A big position at DOL’s Office of the Solicitor could be in the mix. West Coast Regional Solicitor Janet Herold faces a Thanksgiving deadline to accept a transfer to head the Occupational Safety and Health Administration’s Midwest office, or be terminated. If she refuses the involuntary transfer, Scalia would have two additional senior career vacancies—the OSHA post remains open—by week’s end.

Vacancies that have lingered longer are more likely to be filled through late-term promotions because DOL already has had time to publicly notice the senior executive service opening and narrow the field of internal and external applicants.

More recent departures, such as at the unemployment insurance office, likely would require too much time for Scalia to hire a permanent replacement, meaning Biden’s DOL would inherit an “acting” official and have the chance to take over the hiring process.

Appointments to in-house review panels, with terms that extend into the next administration, also could be in store.

The Obama-era DOL embraced this practice in January 2017 when then-Labor Secretary Tom Perez tapped Tanya Goldman, a political appointee at the WHD at the time, to a two-year term on the DOL Administrative Review Board. That same month, Perez also quietly moved Leonard Howie to the ARB from his job directing DOL’s workers’ compensation office.
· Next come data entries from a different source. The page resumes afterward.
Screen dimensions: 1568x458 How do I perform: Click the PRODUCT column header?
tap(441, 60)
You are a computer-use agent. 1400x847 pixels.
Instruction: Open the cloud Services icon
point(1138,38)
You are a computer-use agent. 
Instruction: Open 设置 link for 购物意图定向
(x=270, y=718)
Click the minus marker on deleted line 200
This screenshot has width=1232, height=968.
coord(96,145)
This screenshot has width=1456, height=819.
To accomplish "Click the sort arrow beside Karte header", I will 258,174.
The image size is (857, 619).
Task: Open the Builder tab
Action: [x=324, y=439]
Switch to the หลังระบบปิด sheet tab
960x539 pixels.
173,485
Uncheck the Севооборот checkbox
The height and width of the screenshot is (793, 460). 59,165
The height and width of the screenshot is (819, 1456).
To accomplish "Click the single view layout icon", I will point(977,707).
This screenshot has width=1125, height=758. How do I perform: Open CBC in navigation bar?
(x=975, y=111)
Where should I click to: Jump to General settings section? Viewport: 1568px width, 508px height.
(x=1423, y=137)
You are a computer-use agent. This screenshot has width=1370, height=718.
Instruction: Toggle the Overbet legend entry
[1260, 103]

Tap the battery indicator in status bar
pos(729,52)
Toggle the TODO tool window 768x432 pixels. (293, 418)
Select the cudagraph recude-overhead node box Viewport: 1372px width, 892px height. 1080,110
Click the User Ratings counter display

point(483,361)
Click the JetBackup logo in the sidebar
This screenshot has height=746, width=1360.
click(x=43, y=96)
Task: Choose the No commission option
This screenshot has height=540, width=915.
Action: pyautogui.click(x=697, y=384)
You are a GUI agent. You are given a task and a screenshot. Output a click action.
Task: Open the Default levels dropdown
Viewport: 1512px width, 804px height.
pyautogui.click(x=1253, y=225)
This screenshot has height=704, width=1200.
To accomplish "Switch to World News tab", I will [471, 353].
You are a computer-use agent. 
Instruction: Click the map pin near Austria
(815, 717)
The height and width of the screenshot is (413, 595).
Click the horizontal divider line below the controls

Gossip about a lame-duck White House potentially attempting to embed loyalists to extend its influence into the next administration is inevitable during presidential transitions—and Trump’s transition intransigence super-charges such rumors.

Pizzella, who oversees personnel decisions, is said to dislike this practice, known as “burrowing in.” Time will tell if the Trump White House has other ideas.

Given that a top priority for Scalia has been to curb what he views as overly aggressive enforcement actions, the more plausible strategy could be promoting milquetoast civil servants to top career jobs in hopes of frustrating a potential Biden push to revive the Obama-era enforcement playbook.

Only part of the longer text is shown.